Given information START

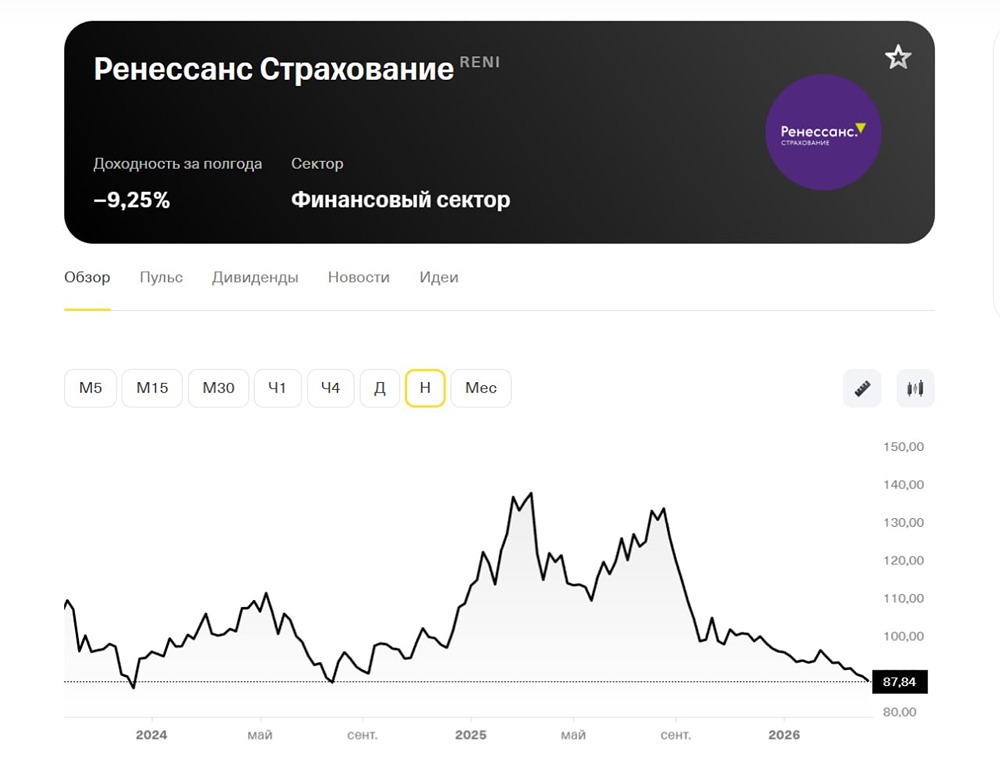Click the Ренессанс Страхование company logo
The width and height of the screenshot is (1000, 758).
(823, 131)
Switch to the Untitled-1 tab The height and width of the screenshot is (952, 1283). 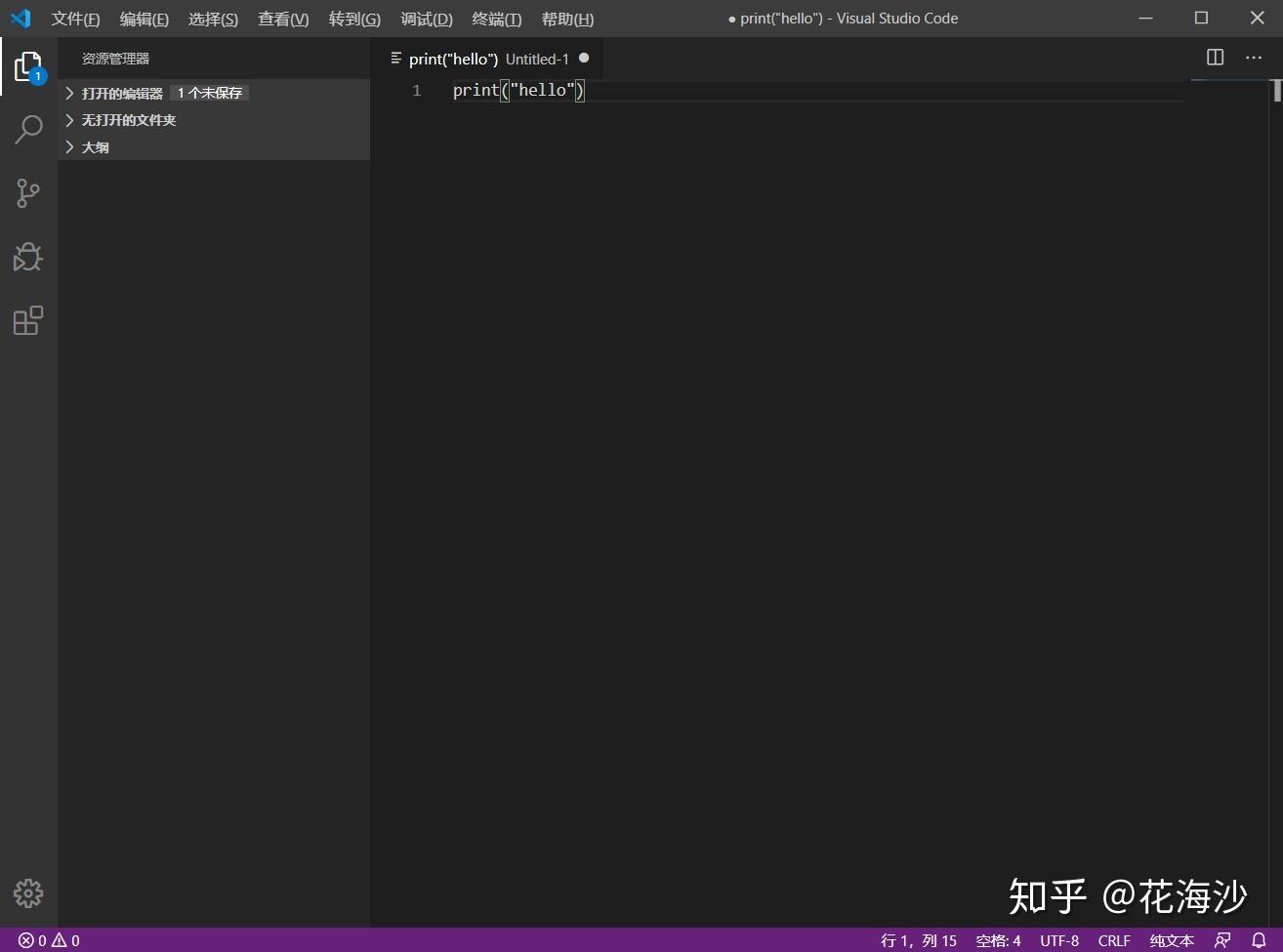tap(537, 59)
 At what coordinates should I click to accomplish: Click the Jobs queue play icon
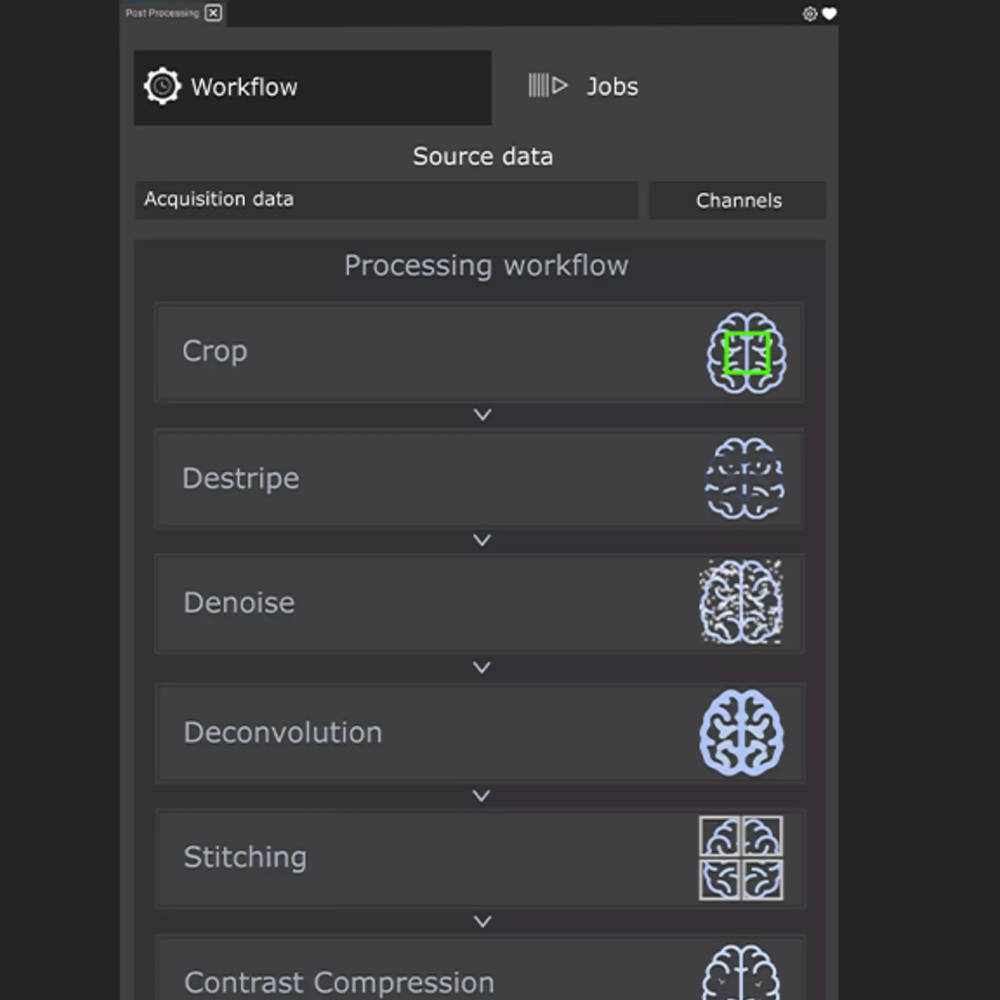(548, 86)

Given information END

> **Task instructions**
Everything from the line with "At what coordinates" through the final line of the material is to be returned exactly, both ends included, apart from the pictures.

> **Solved problem**
 At what coordinates should I click to accomplish: Click the Jobs queue play icon
(548, 86)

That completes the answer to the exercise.